Sharmadean Reid 

How do I stop men talking over me at work?

Try an app to track interruptions, says Sharmadean Reid, then make it clear all voices must be heard
  
  

Woman looking at men whispering in office
‘When it comes to the colleague who won’t look at you, there are a few approaches.’ Photograph: Getty Images/iStockphoto

I work for a big corporate business, and men keep talking over me in meetings; one male colleague will never address me directly, even though I’m more experienced than him. What do I do?

How frustrating. Luckily, there’s an app that can help. Woman Interrupted tracks how often a woman’s voice is interrupted by a male one. Place it on the table (it doesn’t record you) and allow the data to speak on your behalf. You can share this data with your manager or even with the attendees of the meeting (add an encouraging note along the lines of: “All voices must be heard.”)

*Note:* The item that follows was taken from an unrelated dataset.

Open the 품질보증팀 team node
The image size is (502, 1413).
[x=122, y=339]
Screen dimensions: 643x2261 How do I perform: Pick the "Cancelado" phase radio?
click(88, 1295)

When it comes to the colleague who won’t look at you, there are a few approaches. The first is to tackle it during the meeting. Although this can be confrontational, it means he is accountable to others in the room. Make sure you use the words “I”, “me” and “you”, rather than “us”. When he is delivering a statement without addressing you, say, “I’d love you to tell me more about how you plan on executing that?” This forces him to address you directly. If he ignores you and addresses his response to the group, pick it up again with “I think”, “I would like”.

Another way to nip the ignoramus in the bud would be to address him one-on-one. Arrange a brief meeting where you say something along the lines of, “I need you to be aware of the way I feel in terms of your behaviour in meetings.” It is likely he will respond defensively, but keep bringing the conversation back to the fact that you don’t require reasons for his behaviour, it just needs to change. (Otherwise, it becomes a childish ‘he said, she said’.) Follow up the mini meeting with notes on email, and cc your manager. The process needs to be swift, because all that actually matters is the outcome: that you are heard, acknowledged and valued.